Я со звоном бросил ломик на эстакаду, по дребезжащим железным лесенкам помчался наверх, запыхавшись, тяжело дыша, взбежал наверх — дыры больше не было; «зуб» был вставлен; участок этот поднялся вровень с другими; бетонщики, покачиваясь от усталости, стояли на самом краю; вода лезла вверх, но недоставала, старалась дотянуться серым разветвлённым языком, но недоставала, старалась докинуть до них измочаленным голым бревном, но не добрасывала.
— Всё! Проект! — увидев меня, крикнул небритый бетонщик и топнул по бетону ногой.
Я бросился к ним, но споткнулся о шланг, который вился чёрной змеёй через площадку. Я упал на одно колено, вскочил, потёр ладошкой поверхность — не осталось ли вмятины — и побежал вперёд, к моим новым друзьям.
— Молодец, пацан! — улыбаясь, сказал пожилой строитель небритому. — Настоящий бетонщик — не себя щупает, а бетон!
Потом мы спустились в деревянную будку, грелись у маленькой чугунной печки, потом пили горячий чай из самовара — такого блаженства, как от этого чая, я не испытывал ещё никогда.

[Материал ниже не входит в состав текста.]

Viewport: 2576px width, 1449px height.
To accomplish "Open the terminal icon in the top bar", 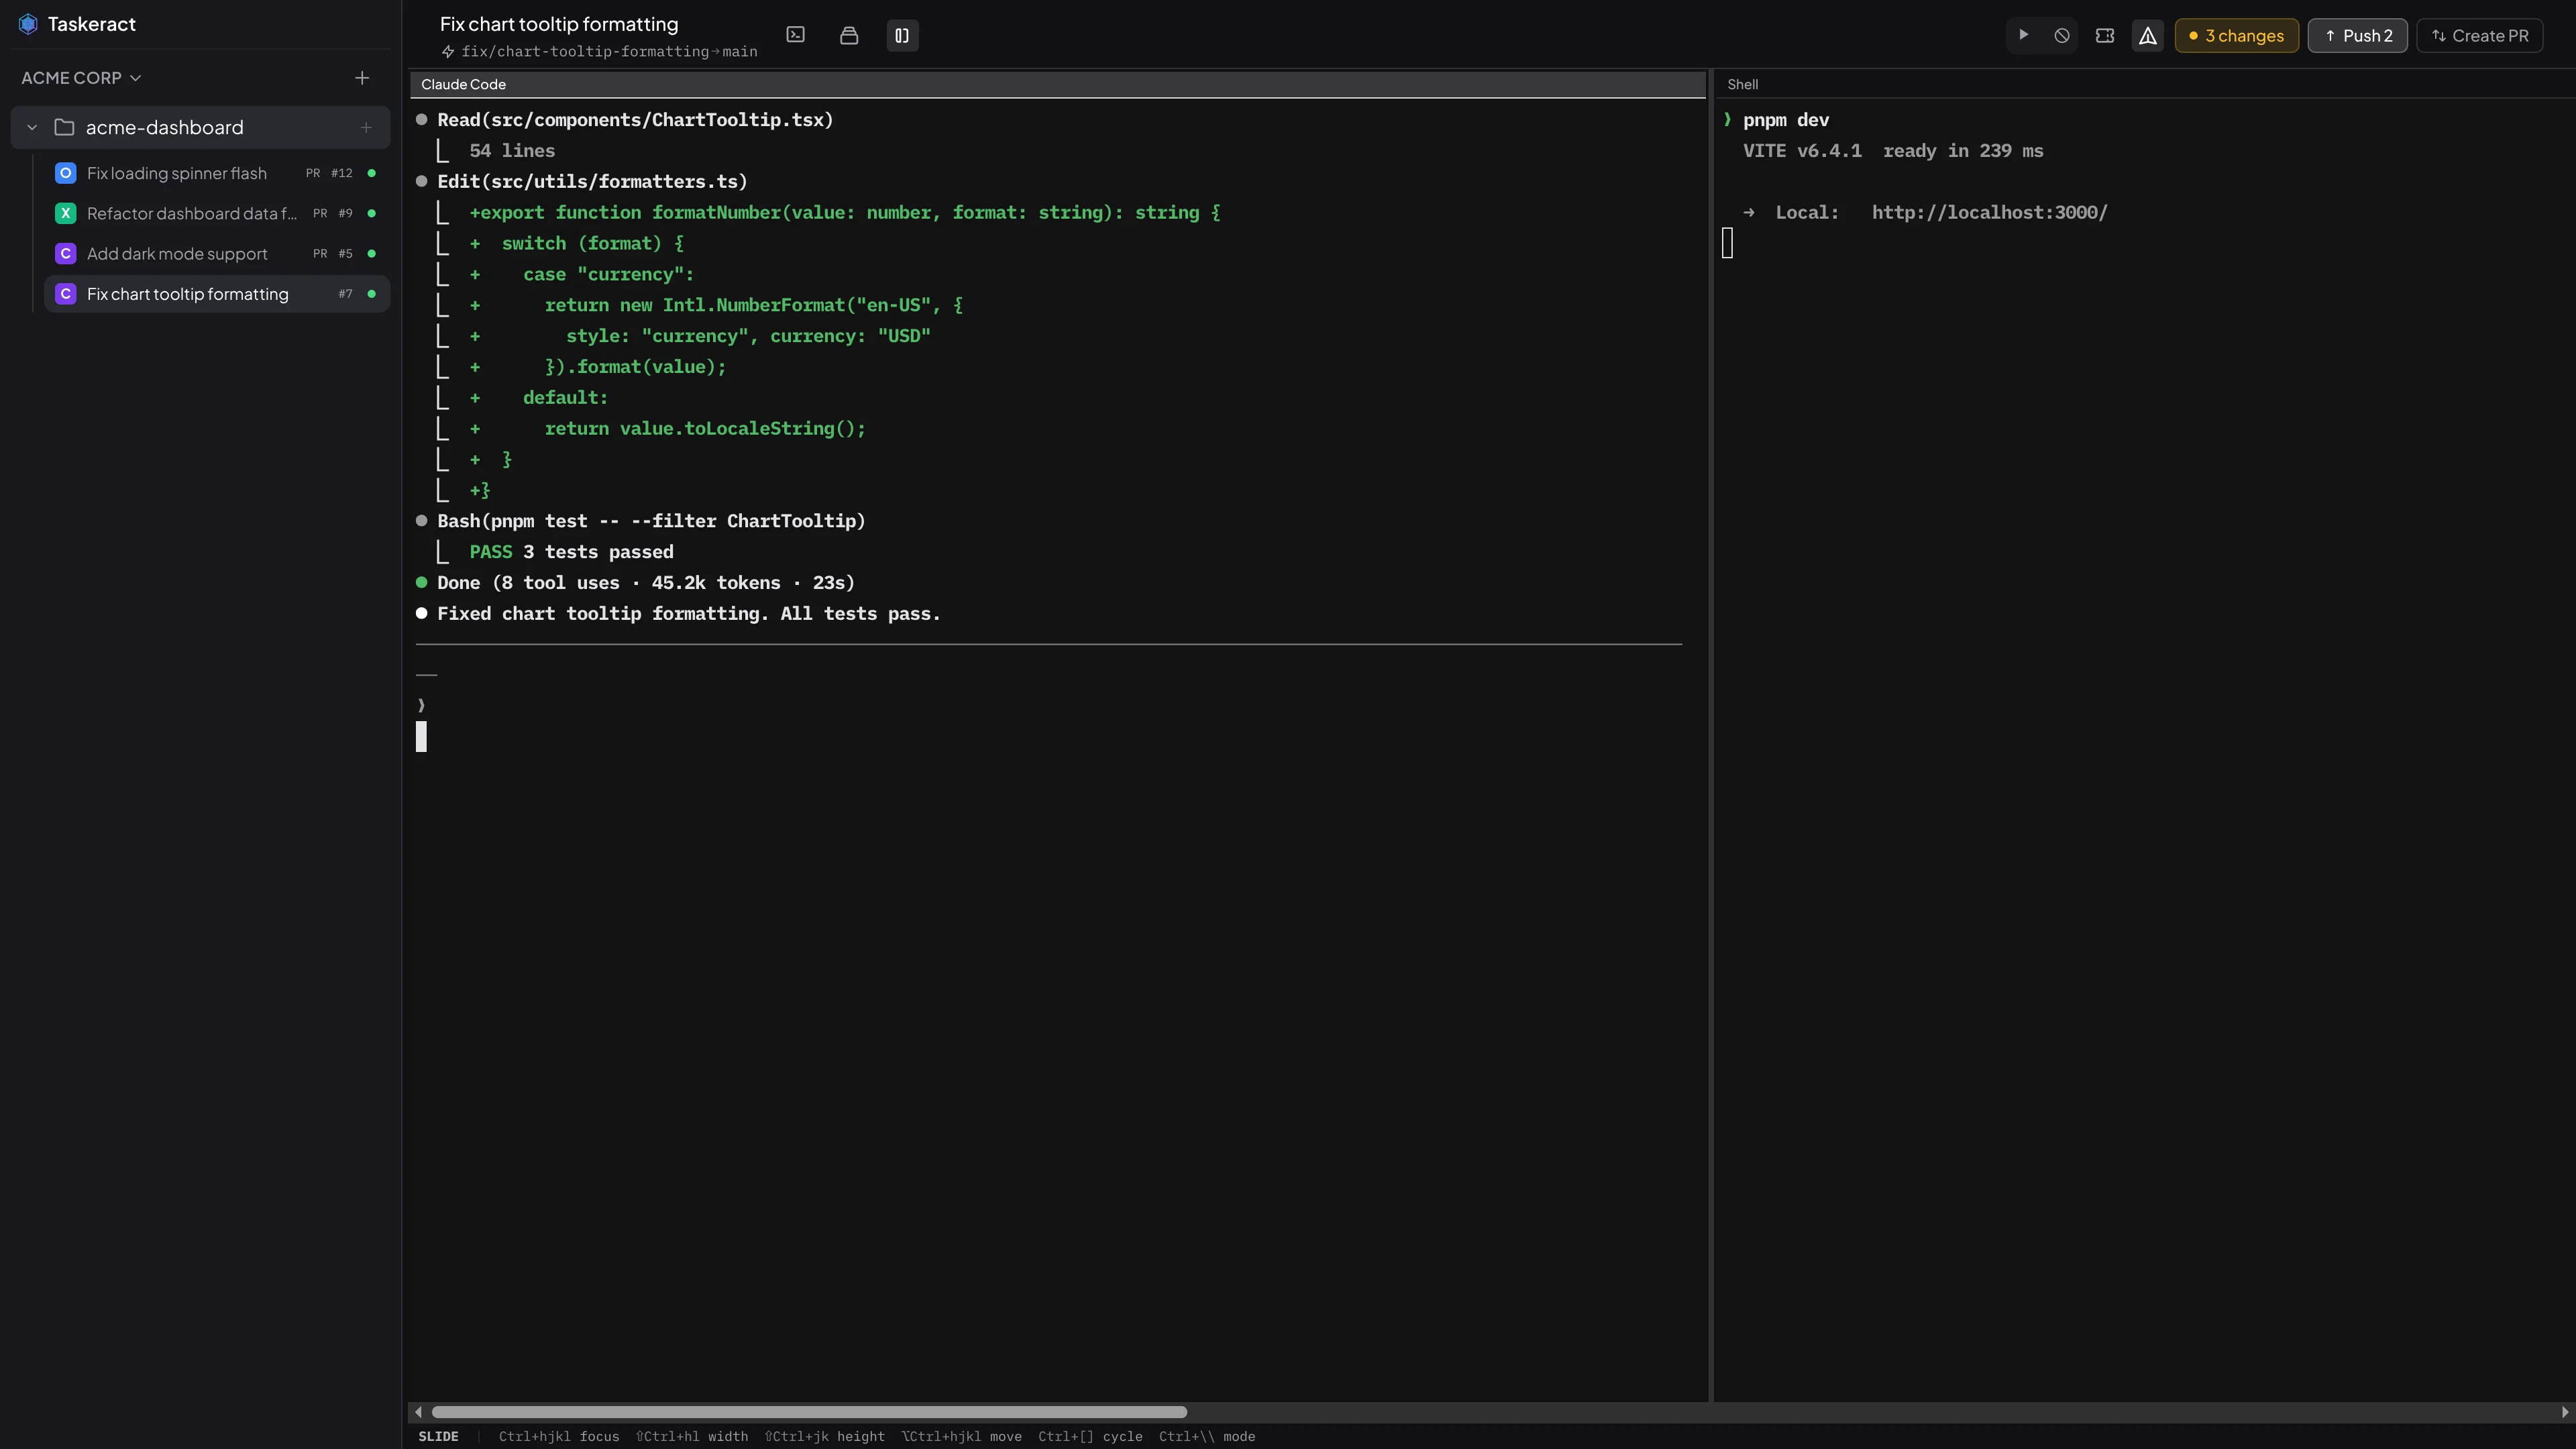I will coord(796,35).
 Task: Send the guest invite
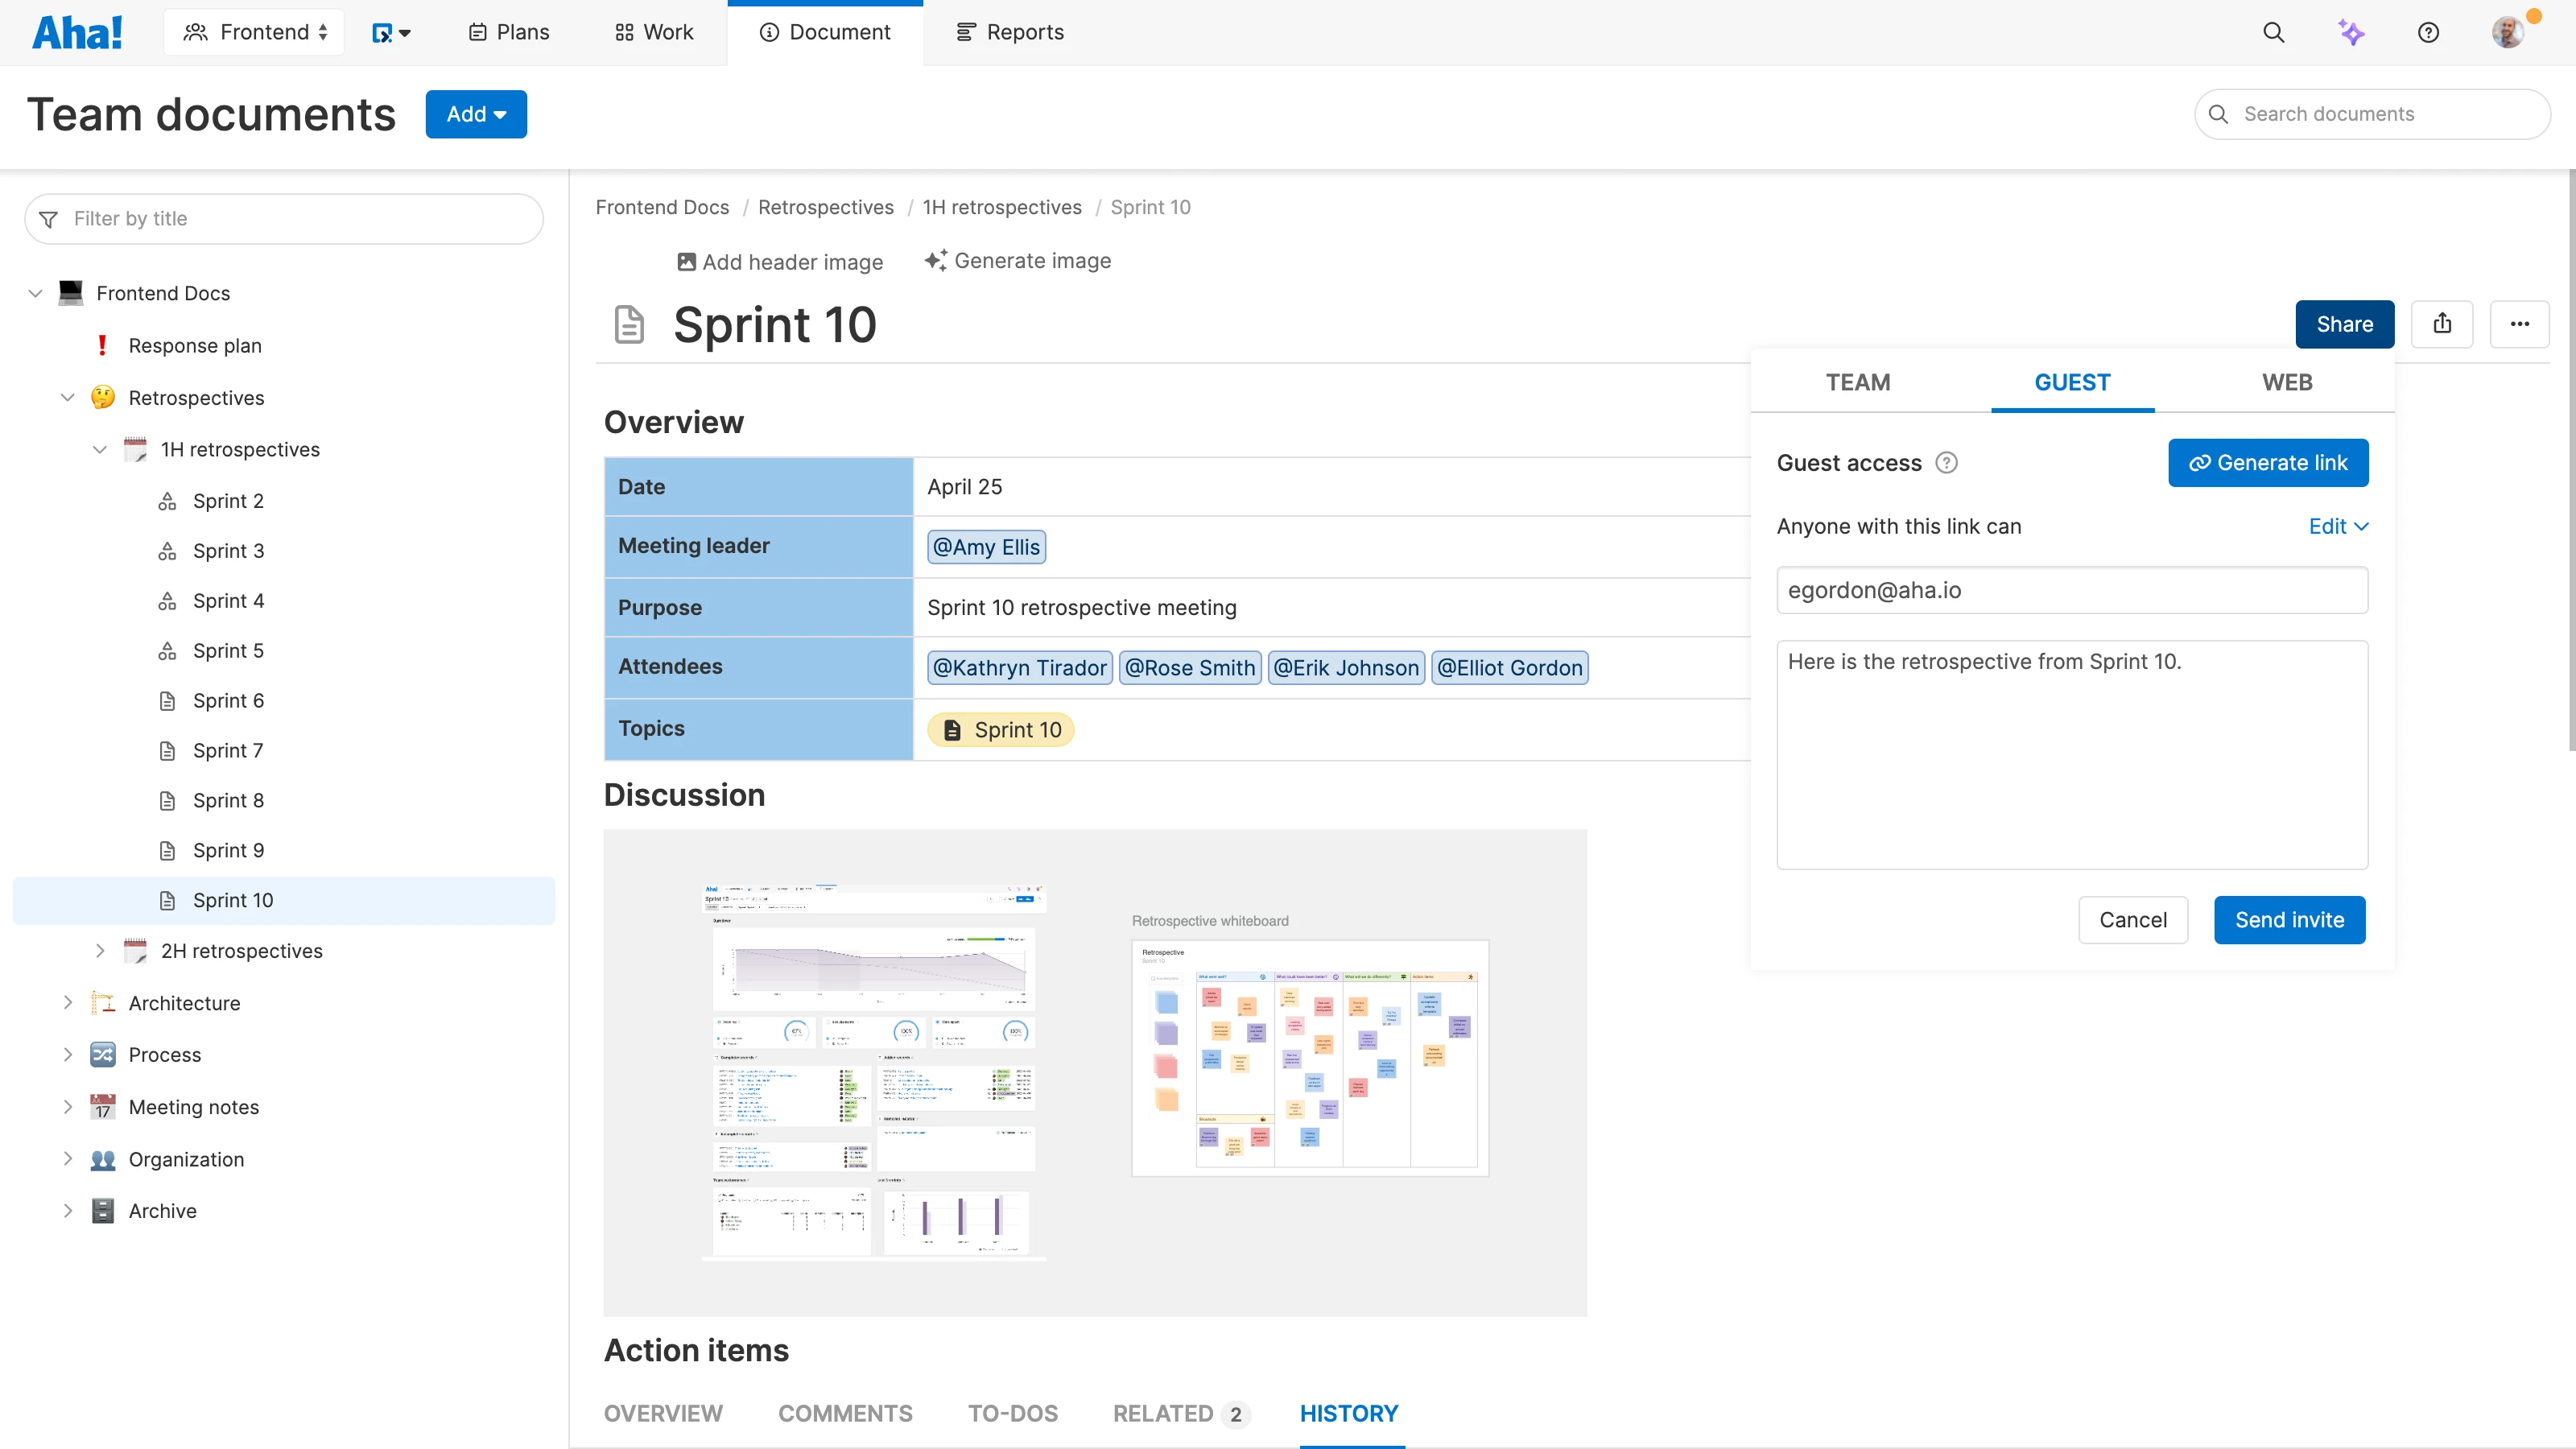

Чувствовалось, как тепло входит в руки и в ноги, доходит до кончиков пальцев, потом наступила дремота. Строители довели меня с собой до автобуса, усадили. Там, в тепле и в тесноте, меня окончательно разморило, и я заснул.
Проснулся я от знакомого голоса. В темноте светила только настольная лампа, и дядя Кадя, сидя за столом, говорил по телефону.
— Да, да... Встрлечай генерлатор в Крласноярлске, оттуда — крловь из носа — черлез трли дня он должен быть здесь!
Я радостно улыбнулся, — это был дядя Кадя, без всяких сомнений, только он так говорил: букву «р» одновременно с «л».
— Ну, прливет Курлицыну. Встрлетимся на крлайкоме. Прливет! — Он повесил трубку, сидел некоторое время неподвижно, ссутулившись, потом, резко повернувшись, посмотрел на меня.